Rojas, E.C., Cummings, J.R., Bornovalova, M.A., Hopwood, C.J., Racine, S.E., Keel, P.K., Sisk, C.L., Neale, M., Boker, S., Burt, A.S., Klump, K.L. (2014). A further validation of the Minnesota Borderline Personality Disorder Scale. Personality Disorders: Theory, Research, and Treatment, 5(2), 146–53. doi:10.1037/per0000036
In one sip: We validated a dimensional scale to measure Borderline Personality Disorder derived from the Multidimensional Personality Questionnaire. How? We studied twins from the Michigan State University Twin Registry. The identical twins (who share 100% genes) shared more similar responses than fraternal twins (who share 50% genes) so we inferred that genes influenced BPD. Importantly, the genes equally influenced BPD measured by our new scale and BPD diagnosed by an older scale so we inferred the new scale worked well. You could use this new scale in your clinic, especially if you already administer the MPQ. You could cite this article to support your use of this measure.

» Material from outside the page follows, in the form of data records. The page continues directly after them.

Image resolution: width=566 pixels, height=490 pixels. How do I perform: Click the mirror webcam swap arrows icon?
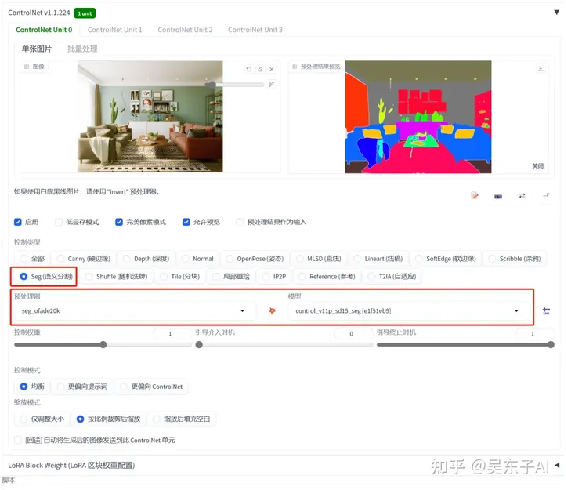[522, 195]
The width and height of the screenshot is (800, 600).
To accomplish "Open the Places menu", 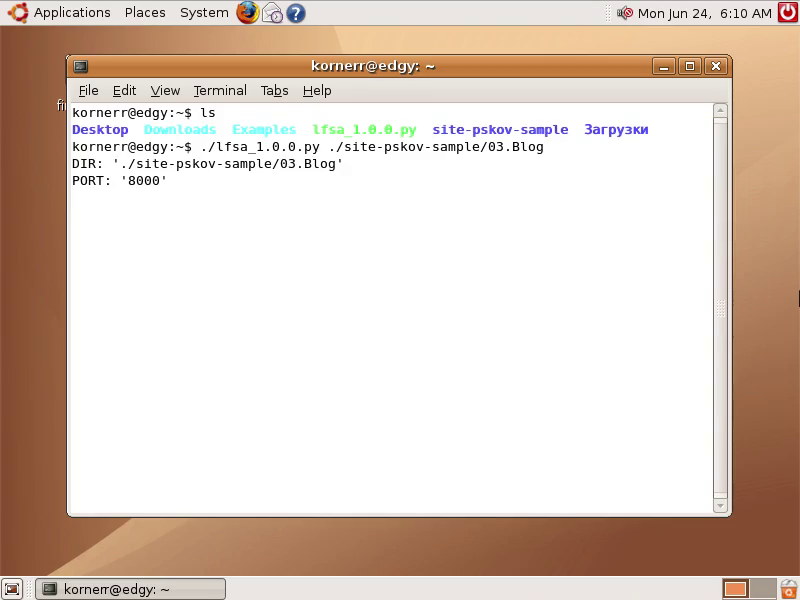I will click(x=145, y=13).
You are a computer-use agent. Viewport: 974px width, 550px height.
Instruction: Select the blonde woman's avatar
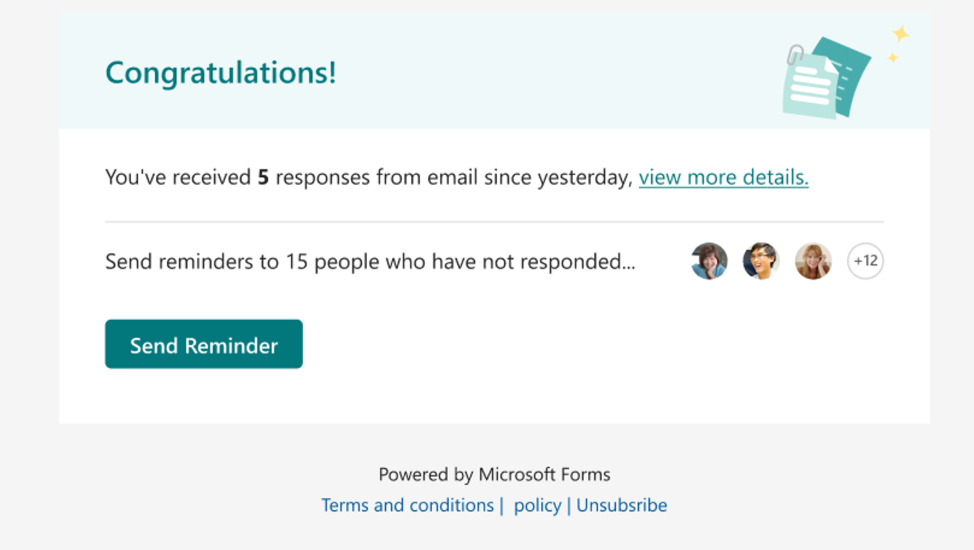(x=813, y=261)
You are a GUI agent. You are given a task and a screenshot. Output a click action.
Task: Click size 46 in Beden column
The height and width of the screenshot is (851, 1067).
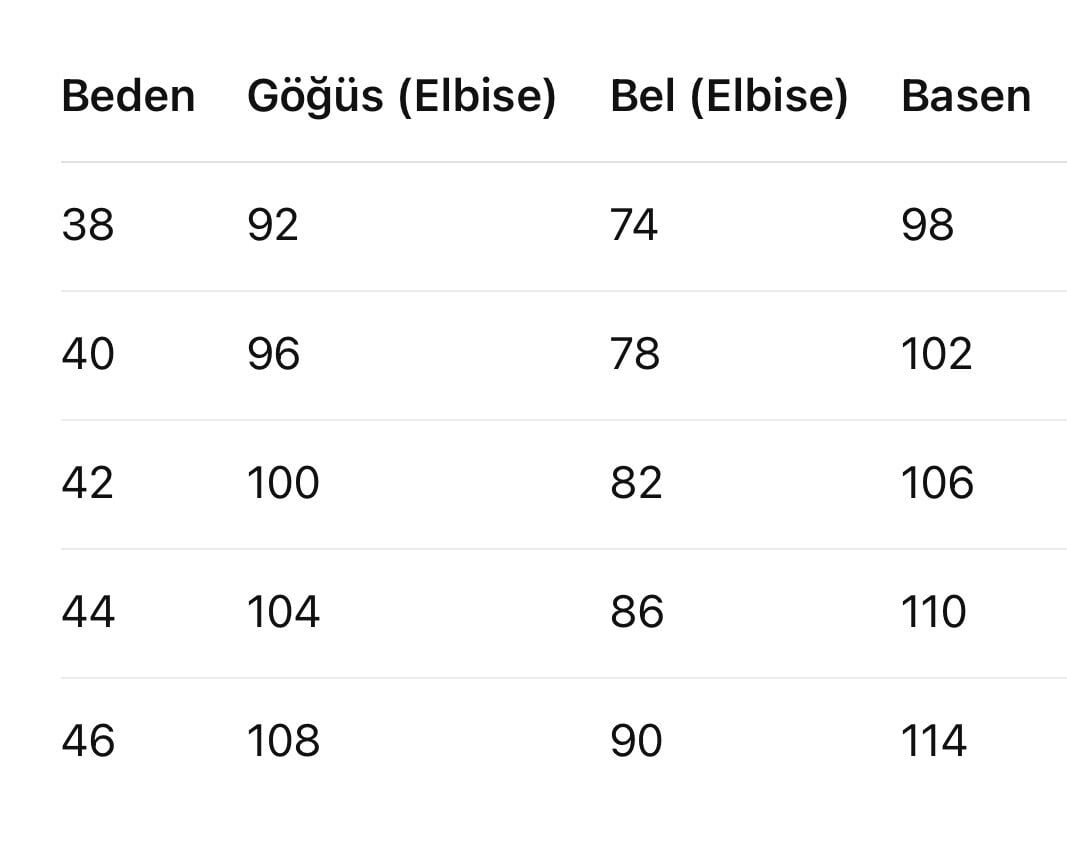point(88,741)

Bornovalova, M. A., Cummings, J. R., Hunt, E., Blazei, R., Malone, S., & Iacono, W. G. (2014). Understanding the relative contributions of direct environmental effects and passive genotype-environment correlations in the association between familial risk factors and child disruptive behavior disorders. Psychological Medicine, 44(4), 831–844. doi:10.1017/S0033291713001086
In one sip: How can you disentangle if children behave disruptively because of poor parenting or because children inherit a tendency to behave disruptively from those parents? We studied adoptive (no shared genes with parents) and biological (shared genes with parents) children from the Minnesota Twin and Family Study. If parents fought and behaved poorly, both adoptive and biological children behaved disruptively at equal levels; this indicates that poor parenting and divorce directly influence children to behave disruptively. Yet, if parents were antisocial, biological children were disruptive more than adoptive children; this suggests that antisocial behavior is inherited genetically. You could cite this as evidence of a direct environmental association between maladaptive parenting/discord and childhood Disruptive Behavior Disorders but evidence for passive rGE in the association between parental antisociality and childhood Disruptive Behavior Disorders.
*Copies of selected papers are provided as reprints for your academic or educational use only.